The closer your fence is to the source of the noise, the better job it can do at dampening that noise as soon as possible. That’s why putting a tall, solid barrier around the edge of your garden is really the most effective way to start.
If there’s an area of your garden that you would appreciate being particularly quiet – like a spot for reading, exercising or sunbathing – then you might want to add an additional barrier. Something like a privacy screen, trellis or pergola (especially with plants growing over it) will give you extra cushioning from noise.
Outdoor workspaces like garden offices should definitely have more than one layer of noise defense. For example, I would suggest adding insulation to the walls of the workspace, as well as surrounding it with tall plants, inside a high-fenced garden.
What Fence Materials Will Reduce Traffic Noise the Most?
So you’re back at square one of choosing your fence. What materials should you be considering if you’re really sick of hearing vehicles when you’re outdoors?
A wall built from brick or stone is going to do an excellent job of keeping the outside, well, out. The solid structure of masonry means it’s great for sound deflection, and the thickness of a wall (rather than a fence) means that it’s going to attenuate some of the noise too.
Stone or brick walls aren’t exactly cheap though. Look for reclaimed materials to keep your costs down. The patina of weathered rock or old bricks can add a lot of valuable character and charm to a garden, whether you like a vintage look or want some contrast to a modern, minimalist space.
Don’t forget to check your local planning rules before you start building, too. Even if you’re finding the noise pollution unbearable, having to tear down a wall that you’ve only just built will be a headache you absolutely don’t need.
Acoustic fencing is actually designed to block noise coming into your garden. An acoustic fence is usually made from a combination of sound deflective and sound attenuating materials, like acoustic wool encased in closely-panelled wood.
These solutions are usually pretty attractive, and somewhat cheaper than building a wall. However, they’re still going to be a bit of an investment compared to other options.
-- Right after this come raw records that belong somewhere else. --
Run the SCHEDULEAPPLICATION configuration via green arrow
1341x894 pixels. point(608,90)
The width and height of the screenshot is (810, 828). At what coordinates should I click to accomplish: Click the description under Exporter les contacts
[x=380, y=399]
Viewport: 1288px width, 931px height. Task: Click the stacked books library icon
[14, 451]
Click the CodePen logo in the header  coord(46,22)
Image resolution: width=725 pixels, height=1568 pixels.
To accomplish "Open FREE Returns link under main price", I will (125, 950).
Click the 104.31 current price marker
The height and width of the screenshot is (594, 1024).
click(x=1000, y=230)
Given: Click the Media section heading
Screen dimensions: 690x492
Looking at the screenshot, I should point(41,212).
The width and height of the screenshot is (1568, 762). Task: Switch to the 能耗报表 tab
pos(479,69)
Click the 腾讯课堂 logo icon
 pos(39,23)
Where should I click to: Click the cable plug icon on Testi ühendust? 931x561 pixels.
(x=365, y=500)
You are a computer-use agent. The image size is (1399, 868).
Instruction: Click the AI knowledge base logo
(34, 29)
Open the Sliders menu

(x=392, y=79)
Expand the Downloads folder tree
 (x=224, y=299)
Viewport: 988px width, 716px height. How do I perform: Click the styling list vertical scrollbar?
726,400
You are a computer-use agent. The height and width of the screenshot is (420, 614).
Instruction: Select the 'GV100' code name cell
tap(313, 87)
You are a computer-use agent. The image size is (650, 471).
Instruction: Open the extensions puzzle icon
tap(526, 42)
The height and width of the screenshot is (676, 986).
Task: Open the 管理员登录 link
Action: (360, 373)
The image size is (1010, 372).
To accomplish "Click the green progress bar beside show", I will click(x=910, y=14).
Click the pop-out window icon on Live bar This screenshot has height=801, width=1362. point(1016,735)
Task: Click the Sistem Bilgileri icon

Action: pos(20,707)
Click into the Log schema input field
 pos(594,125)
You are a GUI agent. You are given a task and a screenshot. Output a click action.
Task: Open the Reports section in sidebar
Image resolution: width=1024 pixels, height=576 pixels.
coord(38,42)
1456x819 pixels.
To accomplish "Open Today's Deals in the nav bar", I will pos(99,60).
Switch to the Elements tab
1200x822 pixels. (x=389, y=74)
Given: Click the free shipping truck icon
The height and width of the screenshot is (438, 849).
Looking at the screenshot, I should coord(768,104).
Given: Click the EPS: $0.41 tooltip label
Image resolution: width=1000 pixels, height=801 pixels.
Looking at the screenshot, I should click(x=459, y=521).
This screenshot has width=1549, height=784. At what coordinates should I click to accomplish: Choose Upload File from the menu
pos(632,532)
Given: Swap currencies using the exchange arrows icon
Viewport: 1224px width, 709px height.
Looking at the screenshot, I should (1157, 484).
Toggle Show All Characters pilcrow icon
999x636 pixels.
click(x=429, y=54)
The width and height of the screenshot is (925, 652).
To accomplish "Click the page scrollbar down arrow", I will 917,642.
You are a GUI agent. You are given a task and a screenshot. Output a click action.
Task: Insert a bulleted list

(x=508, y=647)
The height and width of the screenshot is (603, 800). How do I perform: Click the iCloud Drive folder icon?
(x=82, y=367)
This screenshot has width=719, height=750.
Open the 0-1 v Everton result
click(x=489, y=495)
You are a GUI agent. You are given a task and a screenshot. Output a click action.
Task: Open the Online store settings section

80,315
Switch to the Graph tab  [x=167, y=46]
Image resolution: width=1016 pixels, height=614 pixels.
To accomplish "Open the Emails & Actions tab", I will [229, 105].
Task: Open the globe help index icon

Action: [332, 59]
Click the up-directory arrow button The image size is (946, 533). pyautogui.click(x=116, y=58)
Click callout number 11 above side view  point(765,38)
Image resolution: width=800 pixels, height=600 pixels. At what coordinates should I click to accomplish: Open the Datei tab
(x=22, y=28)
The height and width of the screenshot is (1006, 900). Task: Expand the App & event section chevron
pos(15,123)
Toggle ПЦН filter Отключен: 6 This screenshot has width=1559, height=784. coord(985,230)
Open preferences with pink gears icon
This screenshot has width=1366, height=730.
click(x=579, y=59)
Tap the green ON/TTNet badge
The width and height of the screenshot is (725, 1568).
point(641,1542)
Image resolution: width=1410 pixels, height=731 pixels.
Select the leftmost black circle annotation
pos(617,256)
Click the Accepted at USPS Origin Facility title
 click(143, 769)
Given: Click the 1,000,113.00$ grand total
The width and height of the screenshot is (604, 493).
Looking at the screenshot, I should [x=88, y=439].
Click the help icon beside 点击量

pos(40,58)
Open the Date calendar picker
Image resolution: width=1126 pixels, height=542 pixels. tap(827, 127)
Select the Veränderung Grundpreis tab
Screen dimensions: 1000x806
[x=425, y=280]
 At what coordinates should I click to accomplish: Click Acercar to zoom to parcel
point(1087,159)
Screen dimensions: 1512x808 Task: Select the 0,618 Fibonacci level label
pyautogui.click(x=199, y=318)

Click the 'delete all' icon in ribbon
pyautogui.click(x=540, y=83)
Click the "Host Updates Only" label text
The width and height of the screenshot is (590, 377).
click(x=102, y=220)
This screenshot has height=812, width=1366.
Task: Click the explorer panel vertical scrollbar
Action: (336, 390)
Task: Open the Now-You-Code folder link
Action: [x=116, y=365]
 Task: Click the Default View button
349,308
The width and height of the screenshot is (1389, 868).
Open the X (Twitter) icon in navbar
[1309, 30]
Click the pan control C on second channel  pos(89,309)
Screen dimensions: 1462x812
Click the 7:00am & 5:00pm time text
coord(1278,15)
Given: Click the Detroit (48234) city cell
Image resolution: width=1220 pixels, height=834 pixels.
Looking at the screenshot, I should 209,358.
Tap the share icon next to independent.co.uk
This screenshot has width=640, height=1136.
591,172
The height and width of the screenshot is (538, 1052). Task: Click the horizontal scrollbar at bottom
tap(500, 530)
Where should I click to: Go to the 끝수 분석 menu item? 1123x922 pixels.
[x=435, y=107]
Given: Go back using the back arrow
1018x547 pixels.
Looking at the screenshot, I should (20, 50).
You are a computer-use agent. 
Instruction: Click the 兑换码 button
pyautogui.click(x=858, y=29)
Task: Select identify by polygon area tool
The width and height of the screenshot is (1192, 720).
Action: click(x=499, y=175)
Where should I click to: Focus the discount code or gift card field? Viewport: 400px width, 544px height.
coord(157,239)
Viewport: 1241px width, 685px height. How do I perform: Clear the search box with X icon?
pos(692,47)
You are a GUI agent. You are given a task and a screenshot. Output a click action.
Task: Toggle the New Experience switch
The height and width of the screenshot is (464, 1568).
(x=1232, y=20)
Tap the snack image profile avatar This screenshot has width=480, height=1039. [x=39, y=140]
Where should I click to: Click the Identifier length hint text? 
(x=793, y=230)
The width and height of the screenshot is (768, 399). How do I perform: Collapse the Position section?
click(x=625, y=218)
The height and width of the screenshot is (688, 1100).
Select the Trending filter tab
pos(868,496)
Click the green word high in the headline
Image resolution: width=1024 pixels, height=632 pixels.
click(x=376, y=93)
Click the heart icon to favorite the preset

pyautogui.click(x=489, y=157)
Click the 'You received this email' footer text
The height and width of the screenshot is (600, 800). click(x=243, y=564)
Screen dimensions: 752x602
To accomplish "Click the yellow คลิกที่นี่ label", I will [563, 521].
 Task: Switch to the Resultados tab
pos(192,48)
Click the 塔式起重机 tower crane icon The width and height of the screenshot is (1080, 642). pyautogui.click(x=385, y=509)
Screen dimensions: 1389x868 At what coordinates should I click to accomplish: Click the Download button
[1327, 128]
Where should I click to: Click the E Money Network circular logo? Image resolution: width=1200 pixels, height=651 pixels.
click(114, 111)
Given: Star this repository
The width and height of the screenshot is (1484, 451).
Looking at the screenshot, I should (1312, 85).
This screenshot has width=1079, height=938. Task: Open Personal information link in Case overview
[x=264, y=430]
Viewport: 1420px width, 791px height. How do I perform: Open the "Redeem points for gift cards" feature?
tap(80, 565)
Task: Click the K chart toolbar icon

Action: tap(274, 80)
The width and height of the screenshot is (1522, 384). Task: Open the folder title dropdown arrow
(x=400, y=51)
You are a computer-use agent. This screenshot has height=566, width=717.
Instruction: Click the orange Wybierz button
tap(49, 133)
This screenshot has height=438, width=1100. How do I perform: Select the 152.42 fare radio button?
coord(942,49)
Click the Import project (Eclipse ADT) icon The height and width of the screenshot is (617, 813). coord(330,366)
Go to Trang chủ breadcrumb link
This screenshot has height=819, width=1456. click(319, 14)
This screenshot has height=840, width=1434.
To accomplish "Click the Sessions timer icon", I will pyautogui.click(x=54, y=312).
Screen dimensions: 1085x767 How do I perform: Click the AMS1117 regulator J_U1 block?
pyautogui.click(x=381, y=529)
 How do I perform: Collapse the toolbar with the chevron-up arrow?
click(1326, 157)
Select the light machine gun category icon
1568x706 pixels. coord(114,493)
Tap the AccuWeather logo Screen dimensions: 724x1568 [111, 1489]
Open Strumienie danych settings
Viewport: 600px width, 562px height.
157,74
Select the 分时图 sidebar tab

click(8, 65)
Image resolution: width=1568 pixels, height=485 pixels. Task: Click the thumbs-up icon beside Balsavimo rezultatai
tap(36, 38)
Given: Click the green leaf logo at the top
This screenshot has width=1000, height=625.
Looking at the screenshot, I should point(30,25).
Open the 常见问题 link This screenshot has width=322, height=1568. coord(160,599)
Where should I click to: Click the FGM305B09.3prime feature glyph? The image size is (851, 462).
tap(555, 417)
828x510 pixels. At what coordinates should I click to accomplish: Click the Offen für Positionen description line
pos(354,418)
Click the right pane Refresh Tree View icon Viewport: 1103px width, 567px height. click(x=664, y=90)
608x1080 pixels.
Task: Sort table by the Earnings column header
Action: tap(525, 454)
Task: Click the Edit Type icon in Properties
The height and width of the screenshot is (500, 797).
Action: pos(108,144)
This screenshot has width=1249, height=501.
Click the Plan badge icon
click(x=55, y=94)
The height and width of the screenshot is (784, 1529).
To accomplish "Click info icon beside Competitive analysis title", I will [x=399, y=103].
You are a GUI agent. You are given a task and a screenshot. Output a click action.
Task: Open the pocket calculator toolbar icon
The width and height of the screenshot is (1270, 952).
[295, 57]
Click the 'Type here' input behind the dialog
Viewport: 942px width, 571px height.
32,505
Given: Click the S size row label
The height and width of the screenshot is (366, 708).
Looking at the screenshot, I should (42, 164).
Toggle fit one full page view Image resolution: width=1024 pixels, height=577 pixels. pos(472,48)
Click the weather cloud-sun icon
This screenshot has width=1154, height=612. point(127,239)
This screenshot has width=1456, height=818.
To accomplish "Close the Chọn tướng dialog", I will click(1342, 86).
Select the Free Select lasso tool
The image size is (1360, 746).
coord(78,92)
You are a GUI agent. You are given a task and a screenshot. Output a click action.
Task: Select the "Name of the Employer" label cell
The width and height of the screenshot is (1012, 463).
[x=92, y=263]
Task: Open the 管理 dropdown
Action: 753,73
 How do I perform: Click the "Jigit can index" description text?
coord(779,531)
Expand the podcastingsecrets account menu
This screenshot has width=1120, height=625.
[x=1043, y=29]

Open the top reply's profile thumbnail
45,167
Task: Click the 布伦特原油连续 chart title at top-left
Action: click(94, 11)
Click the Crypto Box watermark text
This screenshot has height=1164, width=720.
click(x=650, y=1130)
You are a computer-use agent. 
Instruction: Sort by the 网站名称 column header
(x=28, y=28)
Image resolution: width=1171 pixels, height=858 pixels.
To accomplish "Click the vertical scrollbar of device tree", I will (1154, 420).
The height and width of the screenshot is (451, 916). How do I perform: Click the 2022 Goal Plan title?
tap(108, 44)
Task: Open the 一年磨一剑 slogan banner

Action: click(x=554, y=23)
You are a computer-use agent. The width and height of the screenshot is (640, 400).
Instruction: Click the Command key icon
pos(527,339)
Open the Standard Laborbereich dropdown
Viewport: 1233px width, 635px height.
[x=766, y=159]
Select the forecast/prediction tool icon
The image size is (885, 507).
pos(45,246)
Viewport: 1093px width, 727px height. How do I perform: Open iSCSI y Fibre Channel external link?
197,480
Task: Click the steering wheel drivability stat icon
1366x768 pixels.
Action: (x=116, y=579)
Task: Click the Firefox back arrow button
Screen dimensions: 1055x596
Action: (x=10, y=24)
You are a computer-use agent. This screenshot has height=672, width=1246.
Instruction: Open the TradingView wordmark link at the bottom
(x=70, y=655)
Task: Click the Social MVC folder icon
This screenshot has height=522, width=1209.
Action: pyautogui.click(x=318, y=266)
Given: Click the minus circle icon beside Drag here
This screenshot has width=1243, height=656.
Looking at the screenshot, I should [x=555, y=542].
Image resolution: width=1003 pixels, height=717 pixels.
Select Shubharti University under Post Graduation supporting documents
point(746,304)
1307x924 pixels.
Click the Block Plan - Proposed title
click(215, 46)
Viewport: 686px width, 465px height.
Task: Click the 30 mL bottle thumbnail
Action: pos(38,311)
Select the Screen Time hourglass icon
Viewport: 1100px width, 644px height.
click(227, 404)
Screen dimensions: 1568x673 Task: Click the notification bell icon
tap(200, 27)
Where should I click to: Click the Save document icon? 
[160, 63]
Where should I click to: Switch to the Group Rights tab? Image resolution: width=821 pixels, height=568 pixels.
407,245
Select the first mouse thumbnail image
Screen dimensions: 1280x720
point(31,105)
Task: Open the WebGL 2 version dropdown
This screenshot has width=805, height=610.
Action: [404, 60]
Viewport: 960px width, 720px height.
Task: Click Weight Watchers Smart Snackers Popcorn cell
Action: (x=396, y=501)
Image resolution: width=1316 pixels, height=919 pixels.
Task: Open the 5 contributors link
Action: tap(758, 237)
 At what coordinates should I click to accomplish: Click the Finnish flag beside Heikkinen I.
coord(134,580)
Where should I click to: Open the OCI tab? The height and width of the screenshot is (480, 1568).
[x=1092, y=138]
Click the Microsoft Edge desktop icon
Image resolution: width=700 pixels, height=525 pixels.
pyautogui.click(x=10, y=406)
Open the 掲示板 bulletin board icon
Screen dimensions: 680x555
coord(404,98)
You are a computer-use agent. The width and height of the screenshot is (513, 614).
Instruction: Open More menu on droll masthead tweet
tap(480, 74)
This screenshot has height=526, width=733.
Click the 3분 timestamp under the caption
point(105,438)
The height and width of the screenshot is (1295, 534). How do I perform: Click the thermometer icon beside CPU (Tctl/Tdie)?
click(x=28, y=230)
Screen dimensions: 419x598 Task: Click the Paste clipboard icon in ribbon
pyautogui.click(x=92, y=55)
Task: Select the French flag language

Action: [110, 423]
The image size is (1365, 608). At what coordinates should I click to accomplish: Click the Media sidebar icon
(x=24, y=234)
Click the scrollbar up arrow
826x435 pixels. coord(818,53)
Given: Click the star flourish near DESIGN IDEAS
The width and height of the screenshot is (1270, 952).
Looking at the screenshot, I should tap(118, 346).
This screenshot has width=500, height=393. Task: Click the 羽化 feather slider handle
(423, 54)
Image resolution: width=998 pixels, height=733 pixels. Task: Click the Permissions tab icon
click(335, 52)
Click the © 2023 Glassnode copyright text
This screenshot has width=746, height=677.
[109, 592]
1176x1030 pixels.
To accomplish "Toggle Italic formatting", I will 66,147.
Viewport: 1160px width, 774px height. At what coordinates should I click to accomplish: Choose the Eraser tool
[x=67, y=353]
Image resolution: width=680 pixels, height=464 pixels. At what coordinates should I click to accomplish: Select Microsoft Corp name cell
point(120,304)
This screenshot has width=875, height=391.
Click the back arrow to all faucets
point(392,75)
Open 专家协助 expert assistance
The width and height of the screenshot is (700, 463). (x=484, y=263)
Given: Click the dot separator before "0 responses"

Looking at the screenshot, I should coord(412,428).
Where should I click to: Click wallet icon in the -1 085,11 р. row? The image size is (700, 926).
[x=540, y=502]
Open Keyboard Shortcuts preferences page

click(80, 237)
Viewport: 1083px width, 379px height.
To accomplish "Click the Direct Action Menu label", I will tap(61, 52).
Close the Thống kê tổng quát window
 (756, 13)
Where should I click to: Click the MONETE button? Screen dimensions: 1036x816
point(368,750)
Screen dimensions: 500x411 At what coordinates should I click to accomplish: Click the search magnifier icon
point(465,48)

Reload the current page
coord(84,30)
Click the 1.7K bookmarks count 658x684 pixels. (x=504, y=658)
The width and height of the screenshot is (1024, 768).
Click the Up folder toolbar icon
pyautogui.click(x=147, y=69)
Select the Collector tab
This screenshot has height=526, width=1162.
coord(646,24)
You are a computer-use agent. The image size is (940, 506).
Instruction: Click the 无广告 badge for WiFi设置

Vegetation is actually really good at blocking out noise (and pollution) from nearby traffic. Dense shrubbery and hedges look really attractive as garden fences, plus your local wildlife will be grateful!
Look for fast-growing plants, like conifer trees, leylandii or laurel hedges, or even closely-packed bamboo. These can be grown in dense clumps to provide a beautiful green wall that keeps your garden quiet, private and tranquil. Plus, as the wind brushes through their leaves and branches, the gentle rustle will act as white noise over the sound of distant (or maybe not-so distant) roads.
You should also check out green walls, which can be cultivated to add a bit of extra sound absorption in your garden. There are different kinds of green wall setups, so you should be able to find one with the plants and structure to suit your home, fence or garden shed.
Wooden fences are easy and less expensive to install, and depending on the thickness can provide some level of noise reduction.
However, they’re not as effective as other methods and are prone to rot.
Metallic panel barriers are the least effective, as the panels can actually vibrate and magnify sound waves.
They are easy and inexpensive to install, though, and can provide a very minimal level of sound deflection.
Although not a physical barrier, running water features such as fountains, streams, or a pond with a waterfall can create their own gentle sound that can help to drown out unpleasant noise.
There are plenty of options for reducing noise pollution in your backyard, so you’ll have to carefully decide which one will work best with your garden layout and overall budget.
While tall and dense structures make the best barriers, there are less expensive and intrusive options you can consider as well to help restore the serenity of your backyard.